FBI, PIGS AND LIES, OH MY!

There is an old crusty political tale that I first heard more than 40 years ago while covering one of Walter Mondale’s senate campaigns in Minnesota. It may well have been apocryphal, except for the fact it was about Lyndon Johnson, whose biography is far more colorful than most fiction. Here’s Mondale’s story: “Lyndon was in a tight race for Congress and he called his staff together and told them to leak word that his opponent fucks pigs. ‘But, sir, we don’t know that to be true,’ complained a staffer. ‘Okay,’ said Johnson, ‘then, let’s get out a report that he doesn’t fuck pigs. Either way, voters will associate him with pig fucking.’”

That story immediately came to mind this morning as I grabbed the Washington Post off the front step and glanced at the banner headline: “FBI won’t pursue charges against Clinton”. In the Lyndon Johnson’s Texas School of Campaign Pragmatics, there is no difference between “FBI may pursue charges against Clinton” and “FBI won’t pursue charges against Clinton”. Forget about the choice of a modal verb – may or won’t – all that matters are the words “FBI”, “charges” and “Clinton”. Either way, it’s still pig fucking.

So can we now please place a moratorium on any more nauseating stories or op-ed pieces about how much integrity James Comey has, or how he was caught in an untenable position? None of it survives a basic smell test. Based on his own account, the head of the FBI, in a letter to Congressional leaders, publically announced 11 days before the election that the agency was going to investigate emails it had never seen that might, once they were seen, implicate Hillary Clinton in criminal activity. Then, 36 hours before the polls open, Congress’ favorite pen pal strikes again, plagiarizing by paraphrase Gertrude Stein’s declaration that “there is no there there.” Lo and behold, Director Comey announces that criminal charges will not be pursued against the Democratic presidential nominee. And so voters trot off to the polls associating Clinton with dishonesty, corruption and criminal charges.

Sadly and completely unjustifiably, that false narrative feeds Hillary Clinton’s single largest negative character trait with voters. In the major polls released this weekend, Clinton significantly topped Trump in all aspects of the presidency, save for one: trustworthiness. By sizable margins, voters prefer her over him when it comes to personality and temperament, general qualifications, moral character and someone who has an understanding of “problems of people like you.” But when asked which candidate is the most honest and trustworthy, Trump beats Clinton by 44 to 40.
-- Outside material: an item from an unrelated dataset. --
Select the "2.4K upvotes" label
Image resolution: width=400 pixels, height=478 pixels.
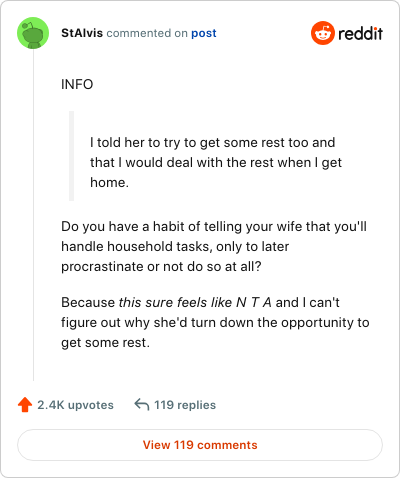pos(75,405)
Of course winning a contest where only 44 percent of the people rate you as honest is not exactly something for Trump to slap in his trophy case, perhaps where the Emmy Award he never won would have gone. It is, however, a significant measure of one of the many perception-to-reality gaps in this despicable campaign. Construing the facts in the most unfavorable light from Clinton’s perspective, she was guilty of carelessness and bad judgment in using her private email server while in the State Department and, true to form from a lifetime of right wing persecution, she was slow to own up to the mistake. But none of that even begins to rise to the level of the kind of throw-her-in-jail frenzy Trump and his disciples whip up at their rallies.

Therein lies one of the biggest paradoxes of this campaign. Hillary Clinton loses the honesty vote to Trump only on the basis that he has repeatedly, in a thoroughly dishonest manner, characterized his opponent as corrupt, even threatening to throw her in jail if he is elected. He has never once laid out a set of specific facts constituting evidence of corruption. That’s not the way this guy rolls. He simply constructs his own reality out of thin air. As Lyndon Johnson knew so well, if you say false stuff enough, people begin to believe it. One of the amazing facts of this election season has been that the candidate seen as the most honest is the one who fact checkers say tells the truth only 9 percent of the time, a record low never before seen or approached in the history of political fact checking. Unfortunately, Trump’s campaign of lies had way too many enablers and co-conspirators, including parts of the news media and, of course, James Comey.

The only mitigation in the FBI Director’s deplorable and grossly negligent conduct may come from the fact that this campaign has been conducted so deep inside Lewis Carroll’s rabbit hole that it may well make no discernable difference in the election’s outcome. So far, most polling activity has given credence to that proposition. If, on the other hand, the final results repudiate the pollsters and Clinton loses, Comey needs to be severely punished for his sins. Forcing him to serve four years in a Trump administration ought to be enough to make him deeply regret his inexcusable misdeeds and wish like hell he had become a Texas pig farmer.